Business & Finance February 2013
As we begin what will most likely be another challenging year for the life and pension industry here in Ireland, spare a though for our UK colleagues who have now entered the unchartered landscape of the post RDR world. For Independent financial advisors in downtown UK the challenge of advisor fees and having to stand up for the value of the advice they provide to client is now a reality. Time will tell whether the Retail Distribution Review (RDR) in the UK and the removal of the commission bias in the provision of independent financial advice will be a success. All indications are that new business volumes will contract in the UK in the first six months of 2013 as organisations adjust to their new surroundings in the hope that by the second half of the year new business volumes and persistency will improve. There will be lessons to be learned from the UK experience. We will all wait anxiously to see how the UK based Pan-European life and pension providers adjust to their new reality, and what if any implications this will have on their Irish operations?
What if 2013 was the year that our industry confronted reality here in Ireland and collectively decided to address the now unanimous consensus that our business model is in need of some real adjustment? While an RDR type assessment is perhaps a step too far surely it is time for the industry and all its stakeholders to consider how we can stand up for what is good about our profession, differentiate ourselves from the banks and address the flaws in our business model in the best interest of our customers, our brokers and the life companies.
What if this year the industry decided to invest in an educational co-operation and together inform all financial consumers about the benefits of getting independent financial advice? About the difference between banking services and what banks do and financial services and what brokers and life companies do. Wouldn’t things be so different if your customers clearly differentiated you from the banks and the product providers and began to put a value on the professional independent advice that you as brokers provide.
What if we decided to address the chronic persistency issue that is eating away and destroying our industry? What if we re-directed all the investment and energy that goes into transferring business from one Life Company to another into our existing business and customers? Could we replace price pledge with price promise so that when a customer buys life assurance to protects their family they get a commitment that if the price drops by a certain percentage in the first five years in the market this price reduction is passed on by policy endorsement. Why keep dropping the price to win transfer business rather than invest in retaining your existing business? Should over-ride be replaced with a persistency bonus that allows brokers to build up value in their back book of business? Could customers receive a loyalty bonus in the form of premium reduction or premium holidays for every three years their policy remains in force? What about a no claims bonus for health and income protection products?

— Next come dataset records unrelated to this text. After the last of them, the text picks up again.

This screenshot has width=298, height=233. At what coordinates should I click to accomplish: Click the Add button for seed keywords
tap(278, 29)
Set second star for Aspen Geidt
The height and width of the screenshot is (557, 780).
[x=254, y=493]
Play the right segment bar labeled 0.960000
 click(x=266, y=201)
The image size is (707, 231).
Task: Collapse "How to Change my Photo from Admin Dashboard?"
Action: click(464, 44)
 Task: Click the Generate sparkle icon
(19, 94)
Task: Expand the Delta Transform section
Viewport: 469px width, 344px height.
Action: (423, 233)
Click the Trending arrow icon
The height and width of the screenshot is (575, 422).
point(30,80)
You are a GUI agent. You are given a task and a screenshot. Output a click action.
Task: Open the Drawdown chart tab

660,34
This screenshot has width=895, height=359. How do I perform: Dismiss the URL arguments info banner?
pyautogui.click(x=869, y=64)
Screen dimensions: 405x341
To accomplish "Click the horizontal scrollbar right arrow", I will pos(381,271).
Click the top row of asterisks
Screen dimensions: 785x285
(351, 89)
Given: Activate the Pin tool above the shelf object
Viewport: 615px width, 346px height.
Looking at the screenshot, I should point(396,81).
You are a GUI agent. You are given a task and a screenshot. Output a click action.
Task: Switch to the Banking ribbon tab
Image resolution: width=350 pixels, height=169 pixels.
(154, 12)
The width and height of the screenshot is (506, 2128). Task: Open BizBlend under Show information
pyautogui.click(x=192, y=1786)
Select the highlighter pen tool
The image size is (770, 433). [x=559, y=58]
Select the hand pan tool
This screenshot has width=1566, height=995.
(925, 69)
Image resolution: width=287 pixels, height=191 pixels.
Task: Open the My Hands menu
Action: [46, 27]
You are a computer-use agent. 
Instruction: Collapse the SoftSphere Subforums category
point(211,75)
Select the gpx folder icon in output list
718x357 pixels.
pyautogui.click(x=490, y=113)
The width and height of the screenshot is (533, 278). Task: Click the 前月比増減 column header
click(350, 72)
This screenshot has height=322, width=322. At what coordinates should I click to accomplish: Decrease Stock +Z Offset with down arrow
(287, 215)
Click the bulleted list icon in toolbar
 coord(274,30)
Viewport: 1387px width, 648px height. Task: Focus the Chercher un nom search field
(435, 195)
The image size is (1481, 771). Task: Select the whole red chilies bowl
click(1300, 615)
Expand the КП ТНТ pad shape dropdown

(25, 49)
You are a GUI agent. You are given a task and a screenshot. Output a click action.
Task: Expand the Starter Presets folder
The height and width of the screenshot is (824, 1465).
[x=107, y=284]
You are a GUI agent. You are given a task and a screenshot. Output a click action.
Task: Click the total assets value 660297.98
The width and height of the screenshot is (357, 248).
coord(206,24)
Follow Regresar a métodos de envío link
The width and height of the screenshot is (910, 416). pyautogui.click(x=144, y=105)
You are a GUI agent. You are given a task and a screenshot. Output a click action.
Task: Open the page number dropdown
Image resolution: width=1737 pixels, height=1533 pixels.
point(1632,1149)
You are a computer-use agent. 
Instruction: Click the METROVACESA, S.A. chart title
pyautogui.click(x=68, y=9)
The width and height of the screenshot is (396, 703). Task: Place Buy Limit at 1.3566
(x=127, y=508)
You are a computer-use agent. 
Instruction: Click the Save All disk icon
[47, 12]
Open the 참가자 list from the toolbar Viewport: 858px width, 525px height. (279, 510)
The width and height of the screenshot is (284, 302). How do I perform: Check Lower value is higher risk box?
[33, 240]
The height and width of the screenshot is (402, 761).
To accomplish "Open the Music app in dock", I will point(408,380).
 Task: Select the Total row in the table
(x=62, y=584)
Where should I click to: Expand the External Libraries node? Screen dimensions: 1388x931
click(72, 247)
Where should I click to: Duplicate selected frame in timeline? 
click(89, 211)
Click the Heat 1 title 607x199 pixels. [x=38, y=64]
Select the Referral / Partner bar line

What if the industry established a central debt register which allowed companies to track broker commission debt? So that favouring one life company over another because of debt with particular life companies, which is not in the spirit of the agency agreement, not to mention in the best interest of the client is no longer possible.
What if we decided to put value into the agency agreement and re-engineer the now out dated existing agreement to address such things as a common basis for measuring persistency. Should we introduce a quota system for agency appointments and remove all the dormant and part timer agencies so that those brokers who have invested in their practices don’t see this value destroyed by the continuous granting of new agencies by life companies? Is it time to reconsider the hurdles for entry into our market?
What if the industry co-operated on the establishment of a business model transition process that enabled and assisted brokers who wanted to move to an advisor fee model? Should the burden and cost of remaining independent be solely born by the brokers who many life companies depend on for distributing their products? Could life companies develop remuneration structure for existing business without the brokers having to move provider? Is access to a share in the annual management charge out of the question? Is it time to reconsider the concept of restricted or tied advisors? What if the industry decided to simply explore the possibility of reaching a consensus on what are the issues that are affecting our industry and preventing it from moving forward? Many will state competition law as the barrier to establishing meaningful dialogue. Certainly competition law must be respected and adhered to. However the reality is that it should have no impact on an industry that has simply decided to create a dialogue for change, so that the interest of its customers, its independent advisor and its providers are better aligned for the greater good of all.
On the other hand, what if we just continue to protect the existing status quo and let regulation alone be the dominant change agent in our industry. Our industry needs change and none of us are as good as all of us.